Progressive policies

 Shawn Robinson

This kind of happy marriage represents the next generation of aquaculture, says Shawn.

“In the Bay of Fundy, even if only 40 percent of the salmon farms grow only mussels and seaweed—and those are just the first two crops we’ve been looking at—we’re likely to produce $30 million of extra revenue. That’s with no targeted marketing. That’s just selling products at the existing prices. And $30 million in any small community is a significant economic boon!”

According to Shawn, Canada is a world leader in open-ocean multi-trophic aquaculture. Canada’s efforts are proving successful because its policies closely follow scientific research. Many other countries, even those who invest heavily in aquaculture, are hamstrung by their own regulations, which don’t allow multiple species to be grown on one farm.

“They see aquaculture from a monoculture point of view,” says Shawn. “However, monocultures are just a figment of your imagination. Other species are going to move in whether you want them or not.

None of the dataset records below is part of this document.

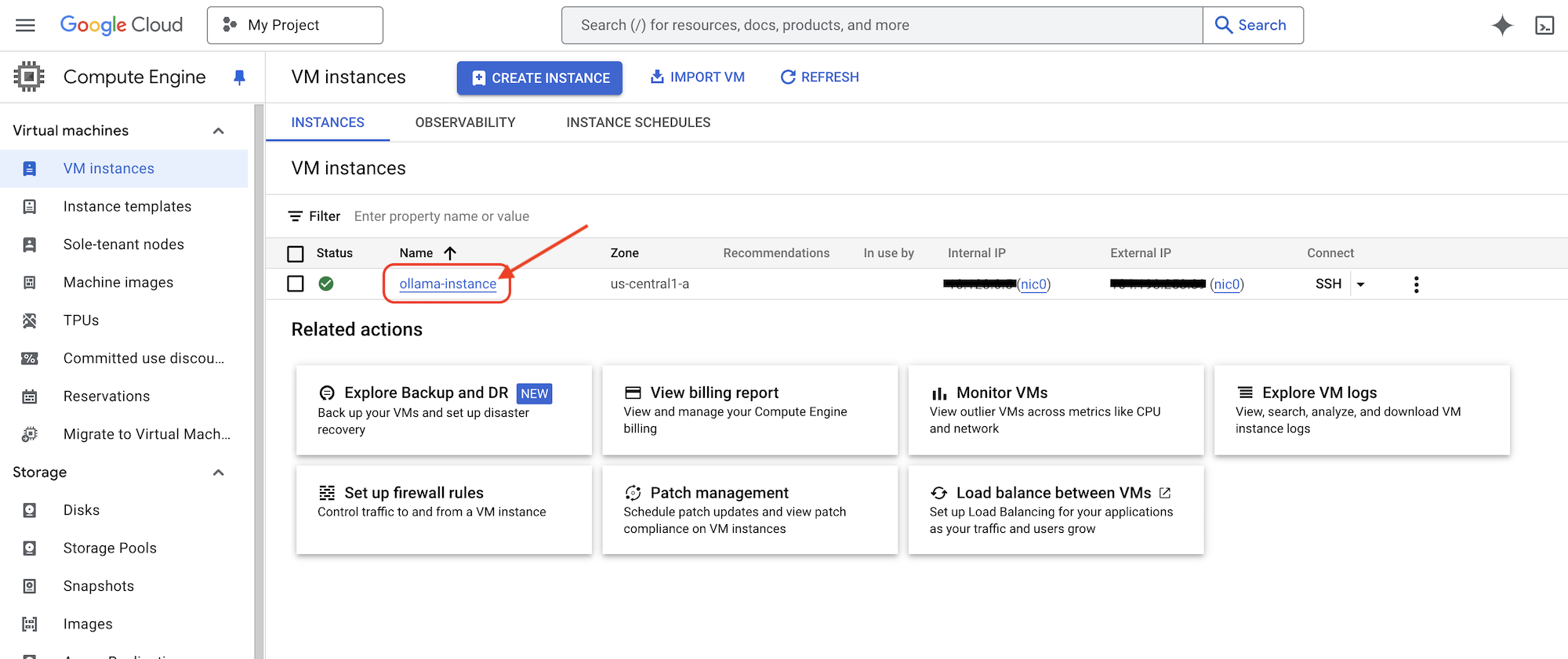This screenshot has height=659, width=1568.
Task: Collapse the Virtual machines section
Action: 219,131
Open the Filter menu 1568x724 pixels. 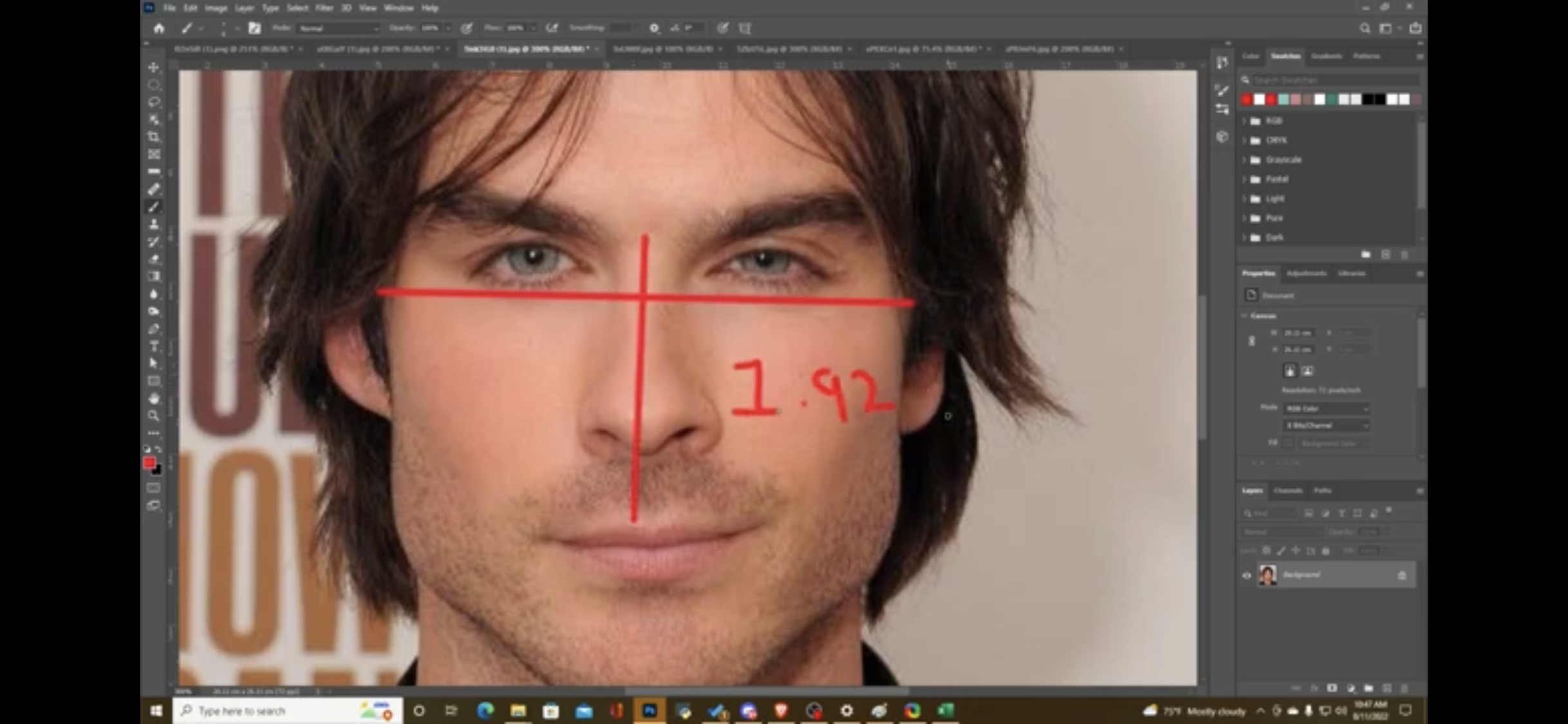[x=324, y=8]
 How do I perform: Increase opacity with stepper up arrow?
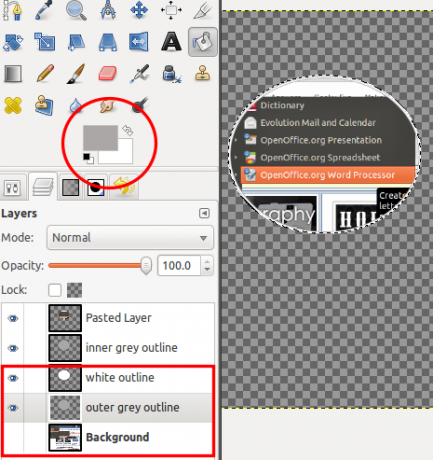point(207,261)
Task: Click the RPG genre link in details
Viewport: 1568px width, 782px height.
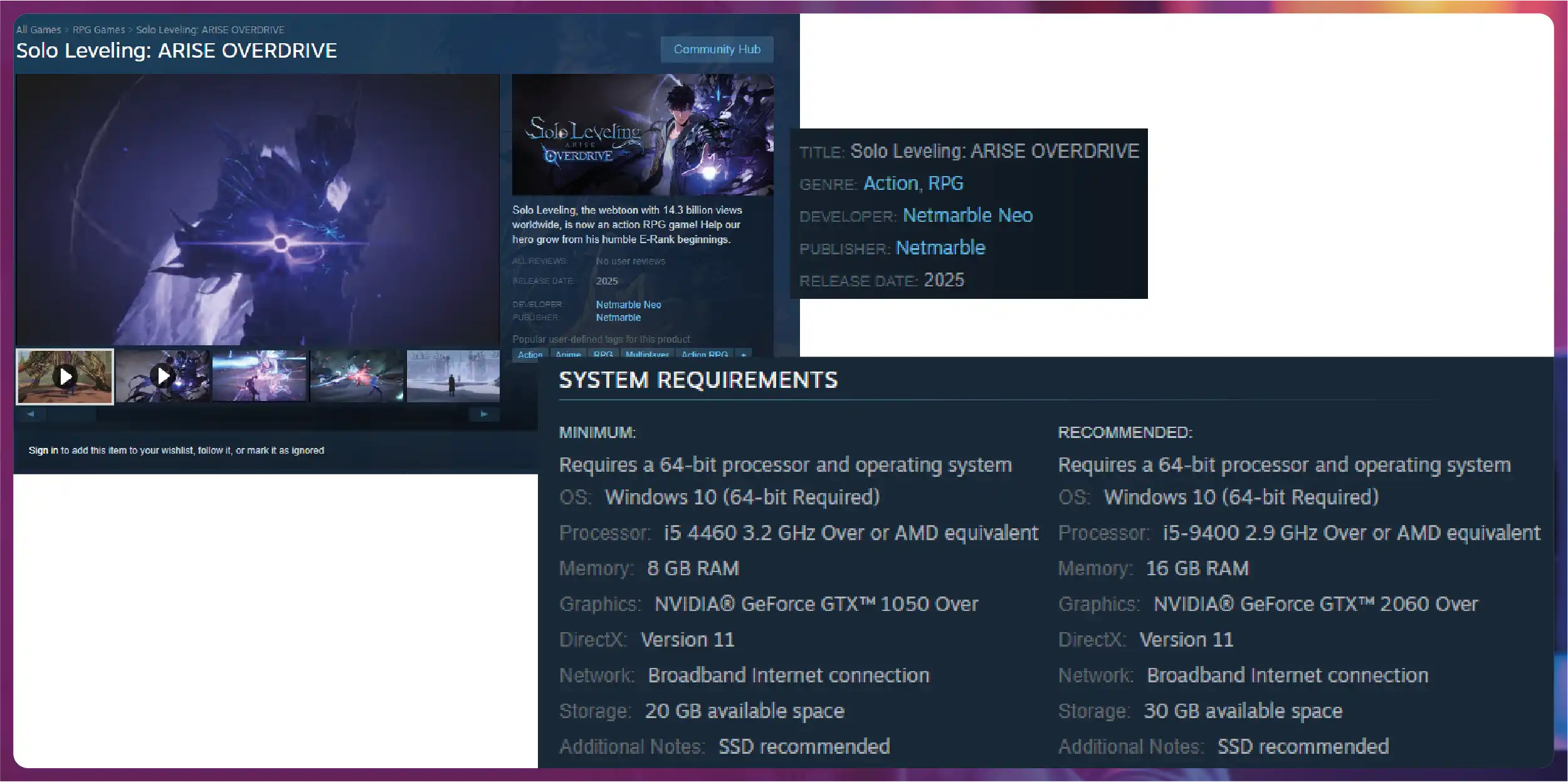Action: (945, 183)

You might as well try to adapt to it rather than fight it.”

Shawn says that Canada’s policies recognize the benefits of ecological interrelationships. “That’s one of the reasons we’re as far ahead as we are.”

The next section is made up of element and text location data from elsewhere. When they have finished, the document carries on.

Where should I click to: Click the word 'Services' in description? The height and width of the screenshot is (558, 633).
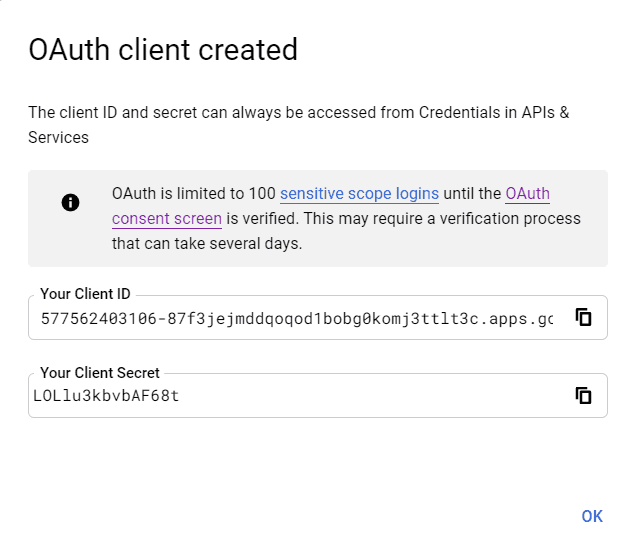pyautogui.click(x=58, y=138)

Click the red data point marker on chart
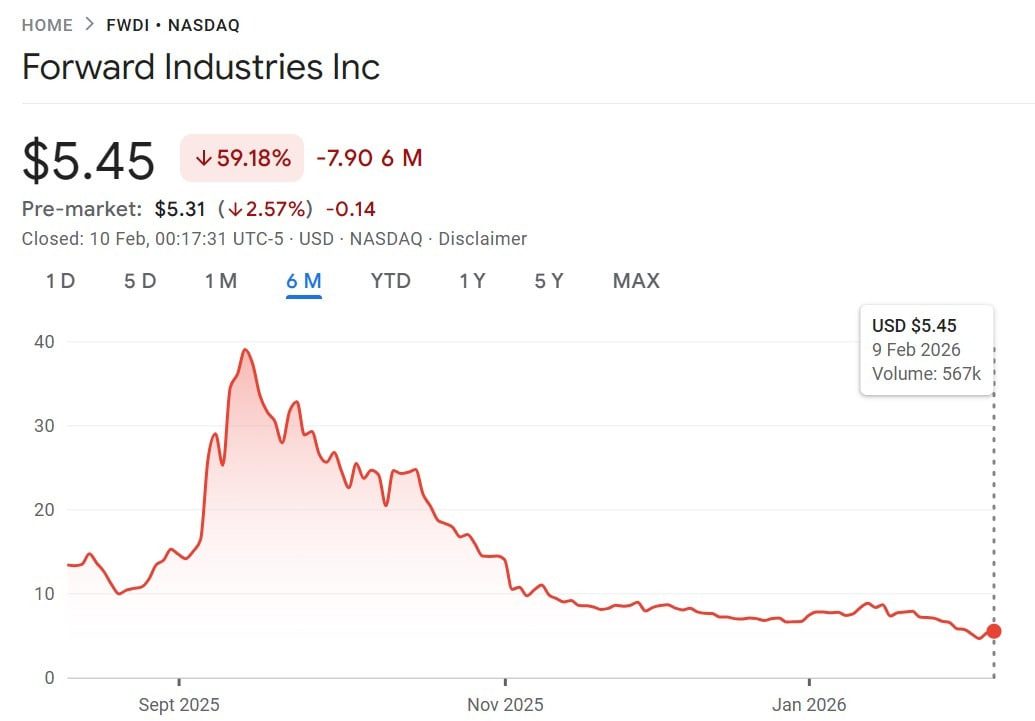click(x=993, y=631)
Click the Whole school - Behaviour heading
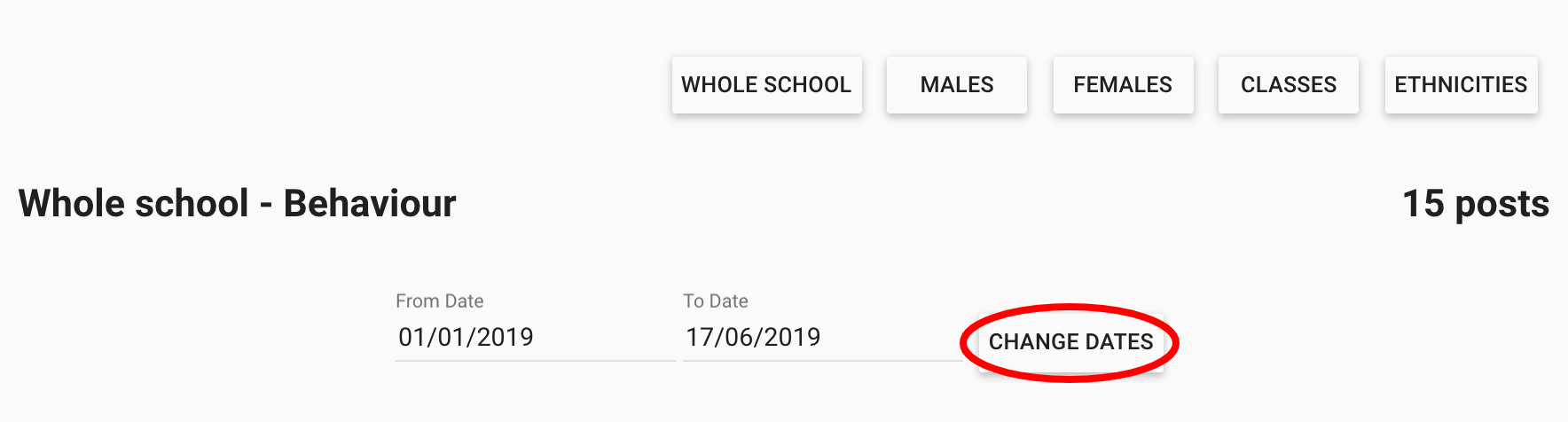 point(237,204)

Improving the environment and the economy

Shawn is happy tackling a major environmental dilemma: making aquaculture both ecologically friendly and commercially profitable.

“I’ve been working with DFO for nearly 20 years, and there is no place I’d rather be. My work will outlive me,” he adds. “I enjoy the people I work with and I benefit daily from their brilliance and enthusiasm, whether they are senior scientists or graduate students.”